The scientists are using a new gene-editing approach that they say could someday prevent profound hearing loss.
Beethoven's Fifth Symphony is a cornerstone of classical music. It's hard to believe the composer was almost completely deaf from a genetic condition when he finished it.
"These children are born fairly normal, but then over 10 or 20 years, they lose their hearing," said David Corey, professor of neurobiology at Harvard Medical School.
Some rodents, aptly named Beethoven mice, might hold the key to a potential cure. Scientists believe the animals have a defect in the same gene that most believe may have caused Beethoven's deafness.

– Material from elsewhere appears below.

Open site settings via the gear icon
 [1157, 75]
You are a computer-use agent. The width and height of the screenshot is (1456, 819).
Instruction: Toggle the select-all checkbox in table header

"Our genome is composed of about three billion letters of DNA that together make up 20,000 genes. For the disease we're studying, one mistake in the DNA in one of the genes causes deafness," Corey said.
Researchers identified the hearing gene, TMC one, which comes in pairs. Using a newly-refined gene editing system, they disabled the defective copy of the TMC one gene, leaving the good gene in place.
"By eliminating just the bad copy, that would be sufficient to preserve hearing," Corey said.
The scientists then delivered the edited DNA back into the cells of the mice and tested their hearing.
"We put little scalp electrodes on the back of the head, play sounds into the ear and can measure the brain activity in response," said Jeffery Holt, professor of otolaryngology at Boston Children's Hospital.
Researchers said the mice were able to hear sounds as low as 45 decibels, the level of a quiet conversation.
"This could be life-changing," Corey said.
The scientists said the research paves the way for using the new editing system to treat as many as 3,500 other genetic diseases that are caused by one defective copy of a gene.
It’s important to note that Holt holds patents on TMC one gene therapy.